Dataset entries –
——————————

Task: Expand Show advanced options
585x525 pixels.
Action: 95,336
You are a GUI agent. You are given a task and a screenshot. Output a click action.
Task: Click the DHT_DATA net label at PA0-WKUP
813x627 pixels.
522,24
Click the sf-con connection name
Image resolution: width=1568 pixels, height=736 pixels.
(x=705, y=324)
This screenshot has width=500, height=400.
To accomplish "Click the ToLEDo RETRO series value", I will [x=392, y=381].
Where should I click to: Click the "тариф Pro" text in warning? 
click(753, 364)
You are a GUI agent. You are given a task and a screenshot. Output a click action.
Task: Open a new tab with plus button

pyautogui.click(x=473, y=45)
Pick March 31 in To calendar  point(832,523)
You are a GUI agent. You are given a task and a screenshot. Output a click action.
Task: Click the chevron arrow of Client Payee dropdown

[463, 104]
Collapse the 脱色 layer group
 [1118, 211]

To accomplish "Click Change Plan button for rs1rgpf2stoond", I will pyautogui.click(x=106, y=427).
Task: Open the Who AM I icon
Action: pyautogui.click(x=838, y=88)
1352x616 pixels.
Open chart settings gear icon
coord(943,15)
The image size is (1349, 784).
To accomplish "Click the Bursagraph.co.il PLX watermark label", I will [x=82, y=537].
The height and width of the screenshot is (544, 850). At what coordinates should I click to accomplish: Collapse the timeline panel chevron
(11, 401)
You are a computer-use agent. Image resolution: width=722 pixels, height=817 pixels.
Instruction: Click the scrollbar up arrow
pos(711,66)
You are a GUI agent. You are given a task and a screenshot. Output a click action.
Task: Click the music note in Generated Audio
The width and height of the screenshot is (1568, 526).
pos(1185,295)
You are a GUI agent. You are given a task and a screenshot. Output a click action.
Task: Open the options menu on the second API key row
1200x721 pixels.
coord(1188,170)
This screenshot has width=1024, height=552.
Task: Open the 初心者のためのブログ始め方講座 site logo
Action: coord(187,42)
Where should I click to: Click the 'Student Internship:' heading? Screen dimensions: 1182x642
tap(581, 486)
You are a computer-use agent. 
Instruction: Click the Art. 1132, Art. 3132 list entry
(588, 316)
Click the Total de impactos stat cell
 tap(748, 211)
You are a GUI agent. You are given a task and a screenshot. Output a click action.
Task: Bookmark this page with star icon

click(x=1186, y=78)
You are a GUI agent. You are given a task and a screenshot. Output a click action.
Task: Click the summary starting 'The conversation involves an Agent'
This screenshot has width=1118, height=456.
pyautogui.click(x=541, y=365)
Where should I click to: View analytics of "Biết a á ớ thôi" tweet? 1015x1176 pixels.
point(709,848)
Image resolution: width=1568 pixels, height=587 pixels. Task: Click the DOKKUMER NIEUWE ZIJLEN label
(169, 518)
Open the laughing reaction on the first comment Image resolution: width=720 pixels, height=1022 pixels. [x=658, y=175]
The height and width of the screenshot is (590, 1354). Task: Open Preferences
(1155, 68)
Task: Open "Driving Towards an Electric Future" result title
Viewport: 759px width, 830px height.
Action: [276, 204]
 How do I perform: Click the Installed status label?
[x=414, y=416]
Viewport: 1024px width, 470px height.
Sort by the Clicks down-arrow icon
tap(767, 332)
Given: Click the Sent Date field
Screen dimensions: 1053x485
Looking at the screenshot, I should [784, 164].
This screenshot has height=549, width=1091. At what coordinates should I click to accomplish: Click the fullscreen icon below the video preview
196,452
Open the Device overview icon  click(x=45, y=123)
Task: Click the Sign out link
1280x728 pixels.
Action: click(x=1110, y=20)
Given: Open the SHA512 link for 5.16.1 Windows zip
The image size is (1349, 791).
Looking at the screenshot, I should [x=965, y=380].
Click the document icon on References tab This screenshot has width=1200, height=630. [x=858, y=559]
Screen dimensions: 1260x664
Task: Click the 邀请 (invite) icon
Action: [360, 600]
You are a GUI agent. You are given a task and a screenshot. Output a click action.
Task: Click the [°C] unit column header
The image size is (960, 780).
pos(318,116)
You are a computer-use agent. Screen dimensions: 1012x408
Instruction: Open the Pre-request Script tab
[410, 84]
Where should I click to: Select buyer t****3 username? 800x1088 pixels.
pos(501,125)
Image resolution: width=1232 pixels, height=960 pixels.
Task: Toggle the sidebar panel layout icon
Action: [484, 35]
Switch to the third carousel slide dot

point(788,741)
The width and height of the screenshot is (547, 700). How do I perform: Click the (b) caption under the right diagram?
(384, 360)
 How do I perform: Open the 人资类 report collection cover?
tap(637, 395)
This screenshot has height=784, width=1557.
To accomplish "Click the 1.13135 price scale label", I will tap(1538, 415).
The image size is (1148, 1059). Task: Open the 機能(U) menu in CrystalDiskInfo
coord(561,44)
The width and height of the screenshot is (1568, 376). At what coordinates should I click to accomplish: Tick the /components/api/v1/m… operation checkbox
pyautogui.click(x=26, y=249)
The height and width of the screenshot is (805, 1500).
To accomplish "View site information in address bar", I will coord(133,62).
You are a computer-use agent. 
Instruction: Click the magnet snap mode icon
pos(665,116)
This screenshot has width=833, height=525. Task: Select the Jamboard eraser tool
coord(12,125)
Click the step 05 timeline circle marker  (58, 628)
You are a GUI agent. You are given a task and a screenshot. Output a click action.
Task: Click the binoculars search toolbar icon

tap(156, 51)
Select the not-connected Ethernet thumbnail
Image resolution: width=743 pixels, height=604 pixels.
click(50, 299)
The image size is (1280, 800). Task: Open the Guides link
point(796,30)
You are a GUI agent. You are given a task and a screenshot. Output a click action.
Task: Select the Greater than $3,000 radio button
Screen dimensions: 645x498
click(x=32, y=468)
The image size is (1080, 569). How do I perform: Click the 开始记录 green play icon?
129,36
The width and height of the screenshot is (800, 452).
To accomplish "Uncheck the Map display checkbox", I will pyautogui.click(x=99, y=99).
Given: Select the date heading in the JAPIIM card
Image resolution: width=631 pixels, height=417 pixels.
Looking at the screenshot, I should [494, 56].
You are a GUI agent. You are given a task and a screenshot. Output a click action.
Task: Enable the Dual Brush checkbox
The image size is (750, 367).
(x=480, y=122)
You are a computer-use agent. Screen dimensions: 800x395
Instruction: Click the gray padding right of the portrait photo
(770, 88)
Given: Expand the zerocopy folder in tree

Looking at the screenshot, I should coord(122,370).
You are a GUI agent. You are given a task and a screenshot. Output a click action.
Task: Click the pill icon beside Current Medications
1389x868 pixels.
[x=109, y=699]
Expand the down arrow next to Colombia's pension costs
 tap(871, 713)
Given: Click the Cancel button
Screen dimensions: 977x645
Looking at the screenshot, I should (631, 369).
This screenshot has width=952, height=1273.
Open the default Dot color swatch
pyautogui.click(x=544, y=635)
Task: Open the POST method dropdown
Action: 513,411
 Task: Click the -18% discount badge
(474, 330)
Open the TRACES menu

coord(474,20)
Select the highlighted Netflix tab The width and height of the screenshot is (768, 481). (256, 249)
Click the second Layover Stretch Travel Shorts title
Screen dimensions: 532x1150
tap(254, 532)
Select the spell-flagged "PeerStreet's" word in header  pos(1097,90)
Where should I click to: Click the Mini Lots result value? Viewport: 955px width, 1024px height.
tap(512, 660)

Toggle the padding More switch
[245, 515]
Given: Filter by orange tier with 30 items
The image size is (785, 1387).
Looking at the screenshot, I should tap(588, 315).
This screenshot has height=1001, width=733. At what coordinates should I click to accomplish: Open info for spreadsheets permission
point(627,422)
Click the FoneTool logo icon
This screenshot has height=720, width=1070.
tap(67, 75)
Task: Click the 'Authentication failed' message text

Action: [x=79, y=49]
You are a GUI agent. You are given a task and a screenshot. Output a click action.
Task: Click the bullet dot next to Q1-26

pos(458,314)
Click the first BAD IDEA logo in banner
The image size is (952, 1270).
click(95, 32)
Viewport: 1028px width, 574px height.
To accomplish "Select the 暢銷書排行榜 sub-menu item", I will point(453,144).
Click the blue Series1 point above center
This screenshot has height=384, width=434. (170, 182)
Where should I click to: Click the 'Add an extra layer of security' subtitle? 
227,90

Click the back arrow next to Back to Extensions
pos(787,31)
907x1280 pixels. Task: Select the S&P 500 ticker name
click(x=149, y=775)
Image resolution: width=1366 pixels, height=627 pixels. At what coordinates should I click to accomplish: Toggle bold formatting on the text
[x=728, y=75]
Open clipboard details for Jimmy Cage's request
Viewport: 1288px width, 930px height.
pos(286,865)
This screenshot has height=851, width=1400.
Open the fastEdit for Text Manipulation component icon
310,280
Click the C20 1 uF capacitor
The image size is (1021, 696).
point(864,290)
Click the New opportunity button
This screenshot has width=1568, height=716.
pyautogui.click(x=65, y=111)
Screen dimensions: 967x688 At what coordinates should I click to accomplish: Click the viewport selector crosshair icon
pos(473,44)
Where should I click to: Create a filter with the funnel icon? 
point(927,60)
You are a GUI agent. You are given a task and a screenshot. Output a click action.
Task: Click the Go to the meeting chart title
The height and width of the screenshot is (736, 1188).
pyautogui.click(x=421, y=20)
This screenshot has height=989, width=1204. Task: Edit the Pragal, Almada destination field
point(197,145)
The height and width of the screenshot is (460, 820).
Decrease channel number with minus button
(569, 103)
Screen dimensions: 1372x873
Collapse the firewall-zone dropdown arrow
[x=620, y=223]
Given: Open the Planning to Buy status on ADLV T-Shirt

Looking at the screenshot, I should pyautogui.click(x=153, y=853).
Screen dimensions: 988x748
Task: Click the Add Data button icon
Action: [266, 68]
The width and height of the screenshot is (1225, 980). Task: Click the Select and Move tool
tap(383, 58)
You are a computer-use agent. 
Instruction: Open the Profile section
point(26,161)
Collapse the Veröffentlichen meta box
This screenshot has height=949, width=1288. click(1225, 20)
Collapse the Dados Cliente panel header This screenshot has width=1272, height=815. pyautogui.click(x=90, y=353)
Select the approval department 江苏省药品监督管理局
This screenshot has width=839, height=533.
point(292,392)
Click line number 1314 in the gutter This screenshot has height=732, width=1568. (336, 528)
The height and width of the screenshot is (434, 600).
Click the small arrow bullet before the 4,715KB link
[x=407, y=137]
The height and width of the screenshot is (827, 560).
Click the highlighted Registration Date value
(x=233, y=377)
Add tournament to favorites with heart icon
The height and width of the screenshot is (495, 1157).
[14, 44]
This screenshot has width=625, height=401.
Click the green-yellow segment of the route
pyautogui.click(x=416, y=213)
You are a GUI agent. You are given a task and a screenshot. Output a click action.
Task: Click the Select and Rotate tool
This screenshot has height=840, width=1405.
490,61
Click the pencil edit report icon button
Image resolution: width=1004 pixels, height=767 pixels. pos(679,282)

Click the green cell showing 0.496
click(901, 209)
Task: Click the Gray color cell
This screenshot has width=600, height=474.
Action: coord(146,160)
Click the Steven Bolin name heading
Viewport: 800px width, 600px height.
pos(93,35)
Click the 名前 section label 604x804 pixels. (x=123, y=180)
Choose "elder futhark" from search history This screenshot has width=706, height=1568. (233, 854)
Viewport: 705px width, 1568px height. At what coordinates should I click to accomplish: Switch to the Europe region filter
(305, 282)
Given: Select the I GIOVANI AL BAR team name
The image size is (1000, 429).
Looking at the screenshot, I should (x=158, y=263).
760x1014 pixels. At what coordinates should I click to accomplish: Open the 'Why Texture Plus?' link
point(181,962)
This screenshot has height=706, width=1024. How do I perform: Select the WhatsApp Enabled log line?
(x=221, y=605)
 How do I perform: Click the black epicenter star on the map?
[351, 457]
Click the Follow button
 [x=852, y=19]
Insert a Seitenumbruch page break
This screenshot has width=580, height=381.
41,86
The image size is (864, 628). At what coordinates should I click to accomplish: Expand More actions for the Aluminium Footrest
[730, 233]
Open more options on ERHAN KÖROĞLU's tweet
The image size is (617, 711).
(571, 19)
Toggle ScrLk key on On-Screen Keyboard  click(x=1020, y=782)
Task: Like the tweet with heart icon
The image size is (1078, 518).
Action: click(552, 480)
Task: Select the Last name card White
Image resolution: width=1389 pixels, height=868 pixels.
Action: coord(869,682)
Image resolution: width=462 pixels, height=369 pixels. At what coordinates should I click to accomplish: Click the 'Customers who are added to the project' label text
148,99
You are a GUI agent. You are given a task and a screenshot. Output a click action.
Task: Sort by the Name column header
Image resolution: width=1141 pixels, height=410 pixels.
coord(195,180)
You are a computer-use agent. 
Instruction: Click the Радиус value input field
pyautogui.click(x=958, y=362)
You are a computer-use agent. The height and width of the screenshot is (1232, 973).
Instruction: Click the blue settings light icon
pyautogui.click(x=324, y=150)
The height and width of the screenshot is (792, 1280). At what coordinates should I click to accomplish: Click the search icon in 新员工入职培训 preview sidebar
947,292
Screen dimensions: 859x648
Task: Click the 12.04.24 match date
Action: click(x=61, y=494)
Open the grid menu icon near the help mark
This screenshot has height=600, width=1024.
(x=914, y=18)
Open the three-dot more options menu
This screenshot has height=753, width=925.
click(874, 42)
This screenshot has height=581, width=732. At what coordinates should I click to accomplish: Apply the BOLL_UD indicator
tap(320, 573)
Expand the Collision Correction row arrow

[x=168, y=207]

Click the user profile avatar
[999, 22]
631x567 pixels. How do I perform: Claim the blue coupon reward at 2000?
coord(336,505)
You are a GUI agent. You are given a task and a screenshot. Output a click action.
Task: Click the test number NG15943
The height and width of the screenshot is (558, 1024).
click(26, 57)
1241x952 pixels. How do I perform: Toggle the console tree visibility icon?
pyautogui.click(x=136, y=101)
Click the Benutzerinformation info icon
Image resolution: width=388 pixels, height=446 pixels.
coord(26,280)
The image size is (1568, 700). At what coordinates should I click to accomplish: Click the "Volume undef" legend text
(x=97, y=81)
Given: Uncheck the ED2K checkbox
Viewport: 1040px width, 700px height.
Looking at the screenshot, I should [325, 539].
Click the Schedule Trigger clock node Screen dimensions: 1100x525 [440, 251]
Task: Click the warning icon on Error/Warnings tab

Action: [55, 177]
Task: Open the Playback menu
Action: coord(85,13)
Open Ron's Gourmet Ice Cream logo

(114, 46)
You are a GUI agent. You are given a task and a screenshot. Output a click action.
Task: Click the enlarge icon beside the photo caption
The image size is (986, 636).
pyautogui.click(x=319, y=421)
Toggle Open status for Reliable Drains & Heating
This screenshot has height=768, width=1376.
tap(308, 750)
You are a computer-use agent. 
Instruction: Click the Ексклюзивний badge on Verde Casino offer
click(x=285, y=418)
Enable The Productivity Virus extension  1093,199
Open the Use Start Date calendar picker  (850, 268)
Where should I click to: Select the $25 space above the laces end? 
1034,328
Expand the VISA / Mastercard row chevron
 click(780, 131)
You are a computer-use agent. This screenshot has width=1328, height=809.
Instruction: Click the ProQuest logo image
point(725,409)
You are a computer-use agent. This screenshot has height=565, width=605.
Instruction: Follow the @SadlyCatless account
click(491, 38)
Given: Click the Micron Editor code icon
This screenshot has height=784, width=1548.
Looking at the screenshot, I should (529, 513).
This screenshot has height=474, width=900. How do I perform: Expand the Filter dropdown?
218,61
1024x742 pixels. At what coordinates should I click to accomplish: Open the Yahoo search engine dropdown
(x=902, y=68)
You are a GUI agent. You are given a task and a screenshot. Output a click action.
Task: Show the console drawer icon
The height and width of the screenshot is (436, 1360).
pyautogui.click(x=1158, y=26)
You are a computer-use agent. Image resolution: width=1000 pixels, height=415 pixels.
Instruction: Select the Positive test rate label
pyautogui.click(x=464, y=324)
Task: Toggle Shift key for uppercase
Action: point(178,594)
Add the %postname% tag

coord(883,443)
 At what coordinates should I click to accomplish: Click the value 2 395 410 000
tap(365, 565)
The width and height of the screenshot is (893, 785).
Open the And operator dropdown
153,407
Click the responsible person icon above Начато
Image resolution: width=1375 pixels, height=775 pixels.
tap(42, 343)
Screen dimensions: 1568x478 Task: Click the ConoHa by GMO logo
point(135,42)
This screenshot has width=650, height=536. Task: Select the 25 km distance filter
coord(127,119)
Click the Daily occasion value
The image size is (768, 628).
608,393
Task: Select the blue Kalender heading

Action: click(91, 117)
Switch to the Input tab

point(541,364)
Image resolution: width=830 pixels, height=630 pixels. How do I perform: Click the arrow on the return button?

——————————

Problem details – Write out, from the lines above, only those from the line with "The image size is (864, 628)." to the line with "You are a computer-use agent. The", exactly as given, including the first and the last.

Output below –
The image size is (864, 628). At what coordinates should I click to accomplish: Expand More actions for the Aluminium Footrest
[730, 233]
Open more options on ERHAN KÖROĞLU's tweet
The image size is (617, 711).
(571, 19)
Toggle ScrLk key on On-Screen Keyboard  click(x=1020, y=782)
Task: Like the tweet with heart icon
The image size is (1078, 518).
Action: click(552, 480)
Task: Select the Last name card White
Image resolution: width=1389 pixels, height=868 pixels.
Action: coord(869,682)
Image resolution: width=462 pixels, height=369 pixels. At what coordinates should I click to accomplish: Click the 'Customers who are added to the project' label text
148,99
You are a GUI agent. You are given a task and a screenshot. Output a click action.
Task: Sort by the Name column header
Image resolution: width=1141 pixels, height=410 pixels.
coord(195,180)
You are a computer-use agent. 
Instruction: Click the Радиус value input field
pyautogui.click(x=958, y=362)
You are a computer-use agent. The height and width of the screenshot is (1232, 973).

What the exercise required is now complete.